This top Android voice chat app was leaking customer data everywhere
Unsecured database was sitting unprotected online
A relatively popular Android voice chat app was found leaking sensitive user data, with anyone who knew where to look able to access it.
The OyeTalk app was using Google’s Firebase mobile application development platform, which also offers cloud-hosted databases. According to researchers from Cybernews, OyeTalk’s Firebase instance was not password-protected, meaning its contents were available for all to see.
The contents, the researchers further explained, included people’s usernames, unencrypted chats, and IMEI numbers. This last bit is somewhat more concerning as IMEI can be used by threat actors (and law enforcement, as well) to identify the device and its legal owner.
Irreversible damage
“Spilling IMEI numbers on every message sent is a vast privacy intrusion, as the message is permanently associated with a specific device and its owner at the time,” the researchers said. “Threat actors could exploit it to impose ransom.”
The database was roughly 500MB in size, meaning potential attackers could easily have downloaded or deleted it - with the latter scenario meaning there was a possibility of permanent loss of user private messages.

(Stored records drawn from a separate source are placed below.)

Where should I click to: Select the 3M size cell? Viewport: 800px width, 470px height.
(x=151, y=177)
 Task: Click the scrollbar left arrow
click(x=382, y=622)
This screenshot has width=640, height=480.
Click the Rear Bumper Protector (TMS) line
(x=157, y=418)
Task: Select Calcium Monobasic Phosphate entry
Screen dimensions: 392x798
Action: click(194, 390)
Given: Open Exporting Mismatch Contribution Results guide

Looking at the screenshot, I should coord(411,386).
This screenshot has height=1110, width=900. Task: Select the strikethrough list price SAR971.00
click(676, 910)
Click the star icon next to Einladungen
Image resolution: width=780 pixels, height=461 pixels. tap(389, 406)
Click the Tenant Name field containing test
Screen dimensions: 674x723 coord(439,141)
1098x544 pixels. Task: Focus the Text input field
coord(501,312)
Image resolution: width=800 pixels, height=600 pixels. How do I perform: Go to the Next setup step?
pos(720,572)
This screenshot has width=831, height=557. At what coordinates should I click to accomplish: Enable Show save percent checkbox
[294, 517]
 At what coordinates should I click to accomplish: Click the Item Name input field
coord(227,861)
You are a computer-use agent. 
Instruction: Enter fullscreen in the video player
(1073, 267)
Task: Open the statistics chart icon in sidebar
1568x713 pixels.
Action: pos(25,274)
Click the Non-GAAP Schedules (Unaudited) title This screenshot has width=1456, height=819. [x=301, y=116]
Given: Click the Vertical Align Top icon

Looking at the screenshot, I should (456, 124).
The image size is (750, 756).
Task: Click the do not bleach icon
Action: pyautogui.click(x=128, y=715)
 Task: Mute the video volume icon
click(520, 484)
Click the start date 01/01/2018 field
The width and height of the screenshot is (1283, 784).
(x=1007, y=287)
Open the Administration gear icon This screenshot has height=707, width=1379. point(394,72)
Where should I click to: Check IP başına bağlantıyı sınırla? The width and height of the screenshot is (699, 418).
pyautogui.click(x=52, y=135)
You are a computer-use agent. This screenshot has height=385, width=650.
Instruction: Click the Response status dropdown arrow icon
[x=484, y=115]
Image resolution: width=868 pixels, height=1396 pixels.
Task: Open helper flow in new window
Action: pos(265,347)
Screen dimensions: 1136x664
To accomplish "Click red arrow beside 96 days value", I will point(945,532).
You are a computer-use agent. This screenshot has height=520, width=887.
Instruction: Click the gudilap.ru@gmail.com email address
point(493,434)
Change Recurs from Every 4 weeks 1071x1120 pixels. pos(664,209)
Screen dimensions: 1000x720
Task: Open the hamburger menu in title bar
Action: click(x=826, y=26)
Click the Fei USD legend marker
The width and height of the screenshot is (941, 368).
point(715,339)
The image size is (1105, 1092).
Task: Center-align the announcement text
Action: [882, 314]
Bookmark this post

Besides sensitive user data, the app was leaking secrets such as API keys and Google storage buckets too, as these were allegedly hardcoded in the app’s client side. For researchers at Cybernews, this is “sloppy” work by the developers, as hardcoding sensitive data into the client side of an Android app like this is “unsafe, as in most cases it can be easily accessed through reverse engineering.”
“In the past, this sloppy security practice has been successfully exploited by threat actors in other apps, resulting in data loss or complete takeover of user data stored on open Firebases or other storage systems,” the researchers warned.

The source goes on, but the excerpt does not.